The big class movements in Ireland were tragically cut across by the outbreak of World War One. Along with Lenin and Trotsky in Russia, Luxemburg in Germany and a handful of other socialists internationally, Connolly opposed the imperialist bloodbath and stood for workers internationalism. Most of the social democratic parties, despite years of pledges to the opposite, supported ’their’ nation in time of war. They acted as recruiting sergeants for the ’Great War’ bloodbath, which saw the loss of millions of young working class lives.

Easter 1916

Isolated, fearful that a renewal of class struggle across Europe would take too long and alarmed that the British authorities would introduce conscription in Ireland, Connolly decided it was necessary to take decisive action that he hoped would set a revolutionary blaze on the continent, ending the war and the rule of the bosses, Kings, Kaisers and Czars.
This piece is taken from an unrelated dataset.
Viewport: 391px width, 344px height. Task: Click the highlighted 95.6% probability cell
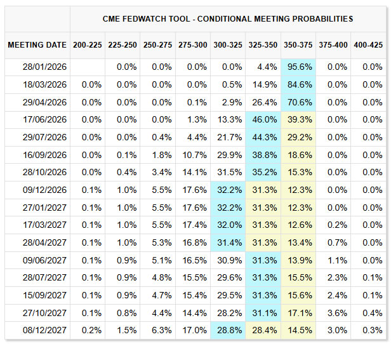[x=300, y=67]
He entered an alliance with the middle class nationalist Irish Volunteers and pushed for an uprising against British rule. A section of the Volunteers reneged at the last minute and Connolly’s ICA forces were left with the support of more radical nationalists, including leaders like Padraig Pearse.

The conditions for an uprising were very unfavourable; the working class was spent after the lockout and disorientated by the war. The ’moderate’ nationalists were even calling for Irish workers to join up to fight in the trenches. Connolly nevertheless decided it was better to take the fight to the British forces, to make a supreme sacrifice if necessary, so as to provide an example for the oppressed to follow.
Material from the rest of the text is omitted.